Furthermore, the scale and associated value of the warehouses continues to increase. In 2022, for example, a U.S. warehouse of approximately 112,000 m² storage space was completely destroyed in a fire despite an existing sprinkler system.8 Three hundred and fifty firefighters were unable to prevent losses in the high triple-digit millions. Several other disastrous warehouse fires occurred in Russia (2022),9 Taiwan (2022),10 Korea (2021),11 and the U.S. (2021).12
Statistical findings
There is limited usable statistical data for property insurance on losses in storage areas. In the U.S., there was an average of approximately 1,400 fires in stand-alone warehouses from 2016 to 2020.13 In the UK, approximately 300 warehouse fires occurred in recent years, with an increasing trend during the 2020 to 2022 observation period.14
In Germany, warehouse fires are registered by the German Insurance Association (GDV).15 Currently, only data from claims until 2020 are available. Since a peak in 2020, the number of fires has dropped from about 400 fires to about 220. However, if one follows the press closely, we can expect that, like in other countries, the number of losses will rise again.
Novel challenges
In the following section, some of the challenges for property insurance and possible preventive fire protection measures will be described, i.e., the success of automatic storage systems, in particular so‑called TL‑ASRS (top-loading automatic storage and retrieval systems), the increasing storage of lithium‑ion batteries, and the growing value of stored goods in general.
Warehouse storage
TL‑ASRS
Warehouse technology has changed significantly in recent years. Warehousing costs are usually seen as reducing profits for companies (“dead capital”), which is why people started looking for ways to minimize these costs. For example, just-in-time concepts were implemented to reduce warehouse space. Additional efficiency gains were achieved by optimizing packaging and warehouse management as well as centralization and outsourcing to warehouse service providers. At the same time, this increased the dependency of companies on the required goods being delivered on time and in sufficient quantities.
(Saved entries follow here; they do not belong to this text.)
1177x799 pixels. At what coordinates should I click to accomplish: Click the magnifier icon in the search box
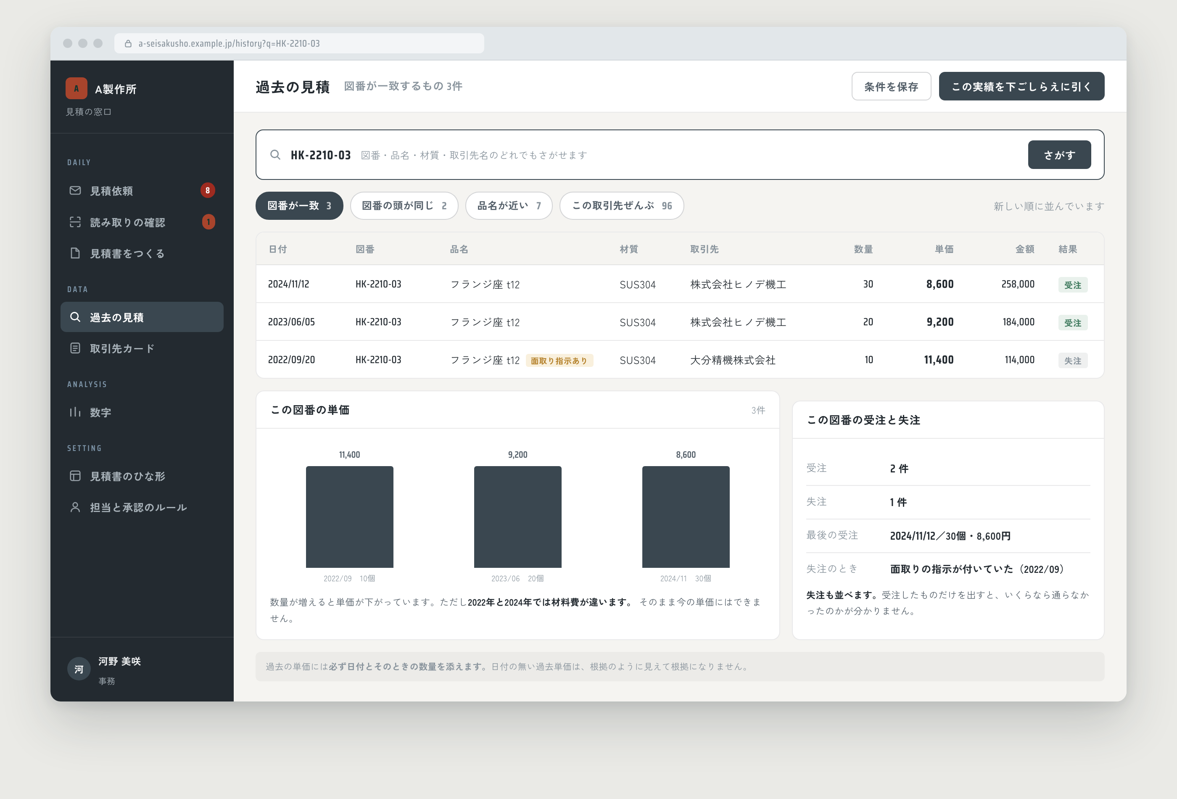(x=275, y=155)
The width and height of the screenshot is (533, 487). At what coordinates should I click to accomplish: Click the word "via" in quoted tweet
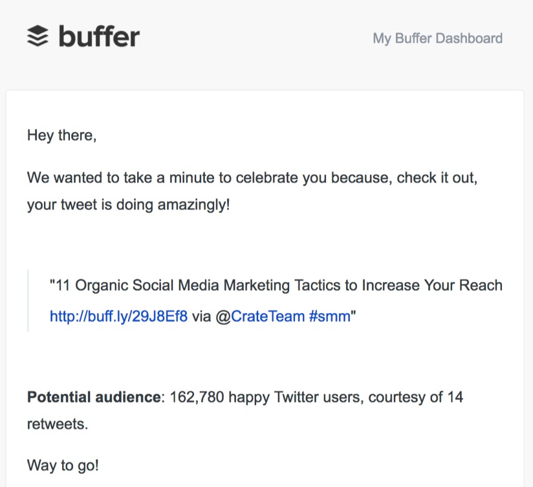point(202,316)
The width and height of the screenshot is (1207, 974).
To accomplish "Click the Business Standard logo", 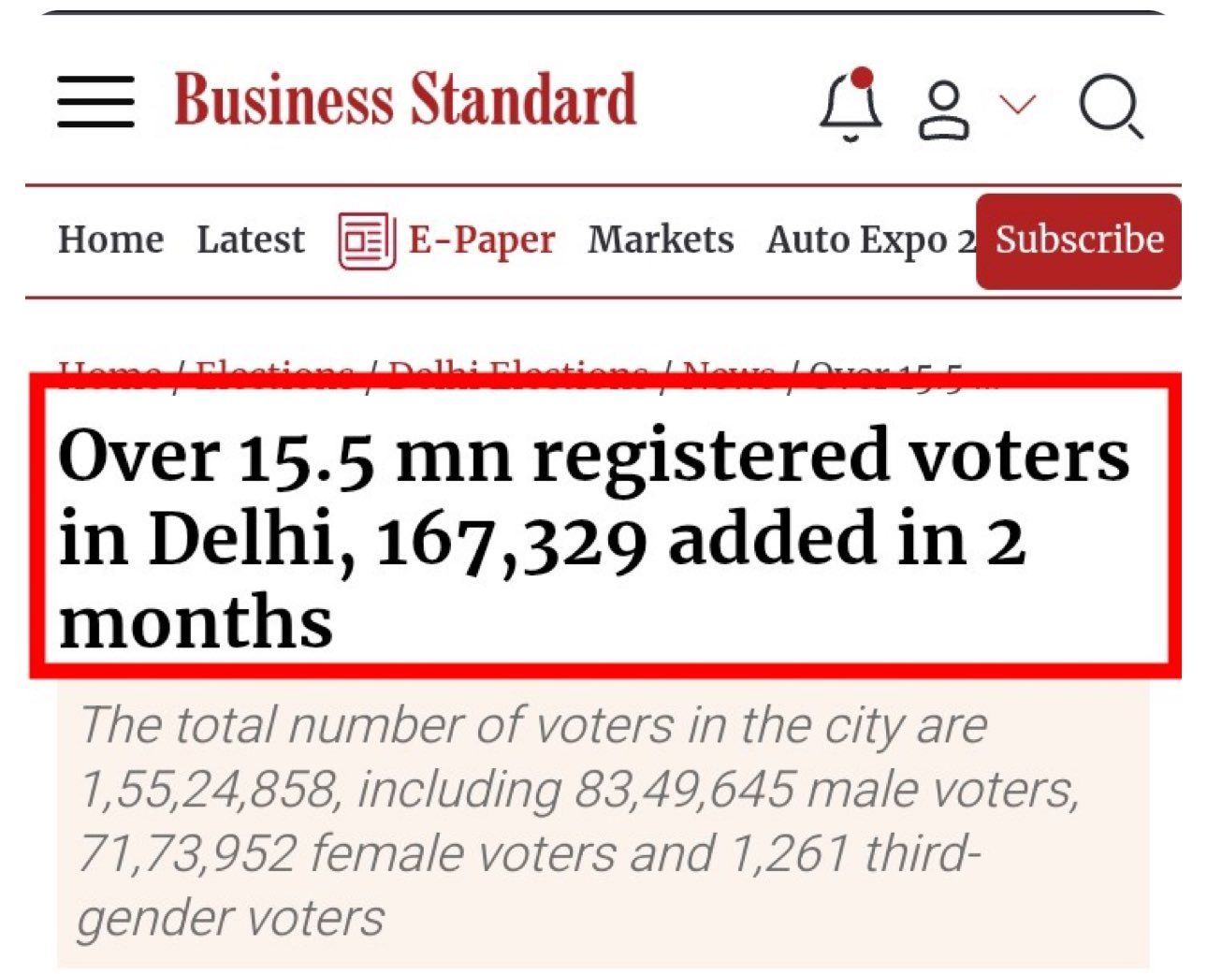I will 404,99.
More specifically, warehouse management was automated in order to reduce costs. Another cost-saving measure was to increase storage density by changing warehouse designs. One example is the development of automated, robot-operated warehouse concepts known as auto storage retrival systems (ASRS), which initially were used predominantly in small parts warehouses but have increasingly found their way into general warehouse management.
In the top-load system (TL‑ASRS), one of the best-known concepts,16 a base frame made of extruded aluminum profiles forms the framework for the storage system. Four supports form a storage shaft into which plastic containers can be stored on top of each other, accessed from above. The removal and storage of the plastic containers from and into the storage shafts is carried out by battery-powered robots that move along a rail system forming the upper edge of the base frame. The robots lift the required containers out of the respective storage shaft via a lowering and lifting mechanism. The robots then take the plastic containers to workstations where the goods can be stored or retrieved. As a rule, system containers made of polypropylene or polyethylene plastics are used. They are available in various dimensions (width 445 cm x length 65 cm x height 22 cm, 33 cm or 42.5 cm, suitable for a maximum load of 35 kg). Currently, the industry is pursuing improvements to further increase the height of a storage container.